# ants



## rangitoto (Apr 25, 2011)

do any of you get garden ants in your house well that's what I think they are not such a pest but I would like to get rid of them any thoughts


----------



## 213979 (Apr 11, 2013)

rangitoto said:


> do any of you get garden ants in your house well that's what I think they are not such a pest but I would like to get rid of them any thoughts


Yup! It's not the safest stuff, but I killed them really quick with a syringe filled with ant poison placed in places (outside and at the door) where they congregate. 

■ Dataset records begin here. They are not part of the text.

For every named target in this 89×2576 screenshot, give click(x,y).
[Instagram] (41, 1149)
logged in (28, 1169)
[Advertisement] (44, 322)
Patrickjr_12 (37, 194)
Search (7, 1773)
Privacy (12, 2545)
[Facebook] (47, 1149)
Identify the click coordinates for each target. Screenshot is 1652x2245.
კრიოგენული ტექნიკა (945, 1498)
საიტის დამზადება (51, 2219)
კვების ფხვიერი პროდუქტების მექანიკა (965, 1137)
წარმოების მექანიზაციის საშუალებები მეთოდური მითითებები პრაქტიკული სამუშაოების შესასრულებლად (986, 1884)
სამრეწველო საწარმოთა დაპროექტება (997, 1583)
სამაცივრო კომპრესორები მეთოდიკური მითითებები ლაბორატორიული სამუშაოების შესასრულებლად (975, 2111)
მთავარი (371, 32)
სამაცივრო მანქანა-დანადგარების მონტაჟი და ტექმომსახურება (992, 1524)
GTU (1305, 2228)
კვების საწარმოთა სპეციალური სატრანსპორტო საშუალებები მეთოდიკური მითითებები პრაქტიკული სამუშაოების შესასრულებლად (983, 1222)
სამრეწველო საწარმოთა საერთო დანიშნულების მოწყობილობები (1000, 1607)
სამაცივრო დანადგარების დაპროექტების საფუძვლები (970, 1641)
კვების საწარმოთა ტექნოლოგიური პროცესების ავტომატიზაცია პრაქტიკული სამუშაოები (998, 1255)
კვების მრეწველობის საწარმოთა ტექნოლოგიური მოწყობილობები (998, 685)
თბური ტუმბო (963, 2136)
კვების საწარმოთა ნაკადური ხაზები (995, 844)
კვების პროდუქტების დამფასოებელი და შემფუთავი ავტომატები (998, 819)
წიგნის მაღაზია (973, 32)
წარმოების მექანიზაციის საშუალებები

It's been two weeks, but I just noticed they're starting to come back.


----------



## xocolate (Jan 12, 2013)

I had a problem with that many years ago up north but then I got a very old receipt from a native Viking there telling me to just place a small ball filled with sugar outside my balcony door (as a bribe) and ….yup, that did the trick. Maybe the Spanish ones prefer a glass of Reimat, but at least start with a ball of sugar and see.


----------



## Navas (Sep 2, 2012)

They don't like crossing a line of talcum powder


----------



## Pesky Wesky (May 10, 2009)

This what I used last year


----------



## titania (Jan 3, 2013)

Hi, in my home in France, I used what I had on hand, which was an acaricide spray - the stuff used to kill dust mites in homes. I sprayed everywhere they went. They never came back.


----------



## xocolate (Jan 12, 2013)

If I had been an ant in France, I would always have come back.. just the language makes me go soft, rrrrrr!


----------



## bob_bob (Jan 5, 2011)

Home Defence Ant Stop! Bait Station: Amazon.co.uk: Garden & Outdoors Works a treat, highly recommended.


----------



## Pesky Wesky (May 10, 2009)

OOps! Not relevant


----------



## Pesky Wesky (May 10, 2009)

bob_bob said:


> Home Defence Ant Stop! Bait Station: Amazon.co.uk: Garden & Outdoors Works a treat, highly recommended.


Never worked for me....
Perhaps it depends on what kind of ants you have


----------



## baldilocks (Mar 7, 2010)

Ants are a problem!!!

We have tried "Nippon", "Terro" (liquid from the USA), the Eco Gel (see post 5), the "white houses" (see post 8) all to no avail. We are now on some little crystals "Cebo". The trouble is when it gets hot they go underground and find their way back into the house via the hollow walls.


----------



## snikpoh (Nov 19, 2007)

What about using sulphur (powder) around the exterior walls - at least that's what I think I see people use.


----------



## Pesky Wesky (May 10, 2009)

I think they're like burglars - if they want to get in they'll get in somehow, no matter what you do.


----------



## Pesky Wesky (May 10, 2009)

snikpoh said:


> What about using sulphur (powder) around the exterior walls - at least that's what I think I see people use.


I think it's for cockroaches.


----------



## baldilocks (Mar 7, 2010)

snikpoh said:


> What about using sulphur (powder) around the exterior walls - at least that's what I think I see people use.


keeps dogs away from the walls.


----------



## thrax (Nov 13, 2008)

Ants: one of the most successful species on the planet. Can you ever get rid of them permanently?? No, never. They always come back. There is, however, a solution: as far as we know, there are no ants on either the Moon, Mars or Venus. Move there.


----------



## baldilocks (Mar 7, 2010)

thrax said:


> Ants: one of the most successful species on the planet. Can you ever get rid of them permanently?? No, never. They always come back. There is, however, a solution: as far as we know, there are no ants on either the Moon, Mars or Venus. Move there.


But you get too many American and Russian tourist flights popping in.


----------



## Soy guiri (Dec 4, 2010)

Hi


I use a home made spray and it works, cheap and effective 

I large mug of boiling water
10 teaspoons of Borax power ( You can buy on line at ebay)
8 teaspoons of sugar
a good squirt of liquid honey

Mix together until all dissolved, let cool a while and then put in spray bottle and spray on and around ant lines, wait a day and Bobs your uncle


----------



## Pesky Wesky (May 10, 2009)

Soy guiri said:


> Hi
> 
> 
> I use a home made spray and it works, cheap and effective
> ...


Will try it!
Borax is readily available in Spain in ferreterias and droguerias.


----------